Problem description:
Can you carry the piece below on Koa2 and Vue.js forward from its last sentence?

Supplied passage:
Running with Scissors: Koa2 and Vue.js

Andrew Powell node

We love Koa at Gilt. (Hell, I love Koa.) Embarking on a new project, I wanted to try something that wasn’t React or Angular. After poking at the alternatives I landed on Vue.js. I picked up the sharpest pair of scissors I could find and started running.

The Chosen Tech

If you haven’t heard of Koa:

Koa is a new web framework designed by the team behind Express, which aims to be a smaller, more expressive, and more robust foundation for web applications and APIs.

Koa is Express without the bells and whistles from the factory. Koa is the stock car that you bolt aftermarket parts onto, based on your needs. It’s fast as hell. It’s small. It’s a dang joy to work with. Koa2 improves on performance and makes use of await/async patterns.

Source material:
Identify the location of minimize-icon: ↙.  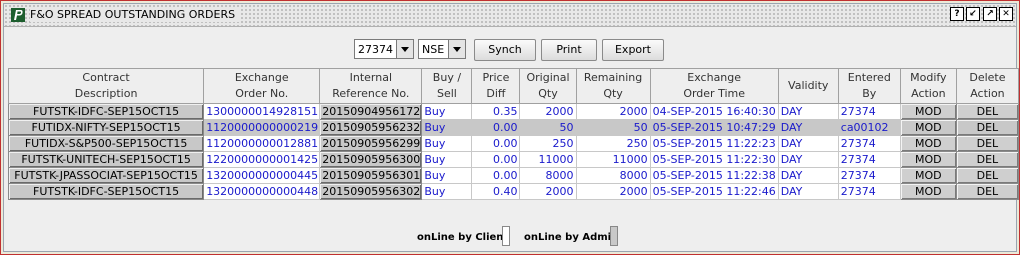
(973, 14).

Expected answer:
If you haven’t heard of Vue.js;

Vue is a progressive framework for building user interfaces. …Vue is designed from the ground up to be incrementally adoptable. …is focused on the view layer only, and is also perfectly capable of powering sophisticated Single-Page Applications.

Basically Vue.js takes the good parts from React, Angular, and Aurelia and bundles them into a single lib. Who want’s to go fast?. React folks won’t like it because there’s no JSX and there’s two-way binding. I dig it explicitly because I personally think JSX is an abomination, but more specifically that Vue.js uses <templates> which are very close to web components and will make that transition easy in the future, if and when wide-spread support for them ever drops. I digress.

Setting Up

It’s worth noting that we’re using Node v7, which supports most ES5 and a lot of ES6 syntax, with BabelJS thrown in to fill the gaps.

Koa

I always start my Koa projects with a few base modules: koa (duh), koa-router, and koa-static. koa-static allows you to specify and serve one or more directories as static assets - a necessity. koa-router typically handles app routes; that is to say the different endpoints for your app. The code is pretty straight forward, here’s a basic app.js:

'use strict';
import 'colors';
import Koa from 'koa';
import serve from 'koa-static';

const app = new Koa(),
  port = 3000;

app
  .use(serve(`${__dirname}/public`))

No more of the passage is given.